## Given data
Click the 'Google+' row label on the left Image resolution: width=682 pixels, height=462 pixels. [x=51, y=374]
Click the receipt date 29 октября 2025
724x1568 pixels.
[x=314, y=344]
* * *
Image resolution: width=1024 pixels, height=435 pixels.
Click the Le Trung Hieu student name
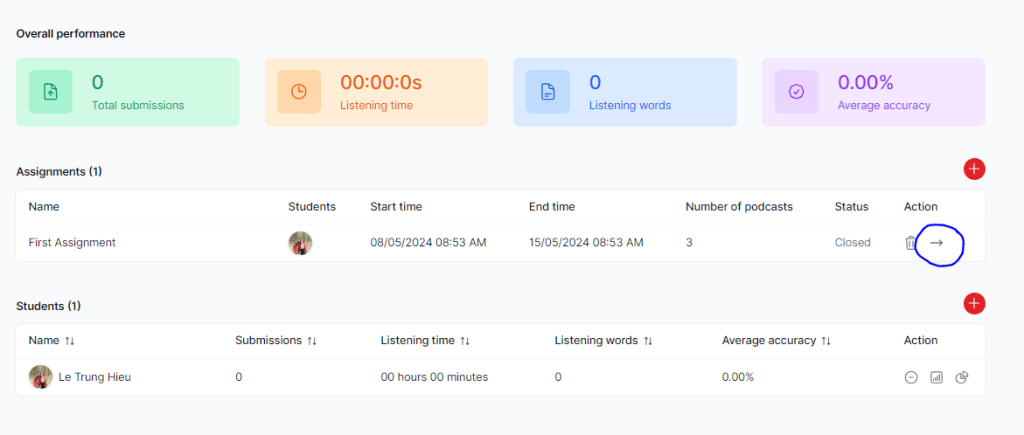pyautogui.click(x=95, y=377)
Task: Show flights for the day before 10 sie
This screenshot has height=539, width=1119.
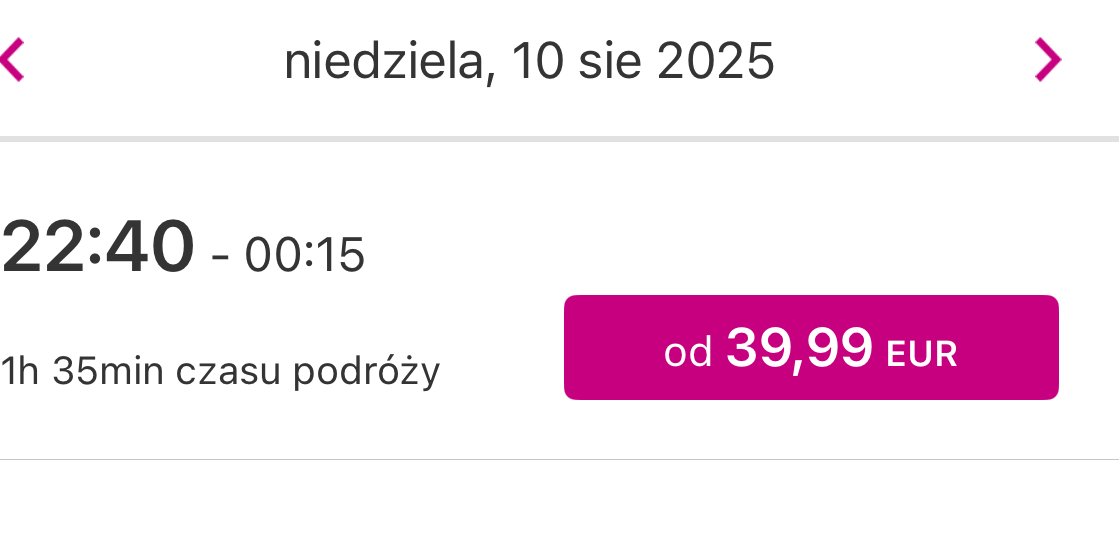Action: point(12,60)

## Task item
Answer with a single number: the count of lines above that contain the string "Image".

## Response
2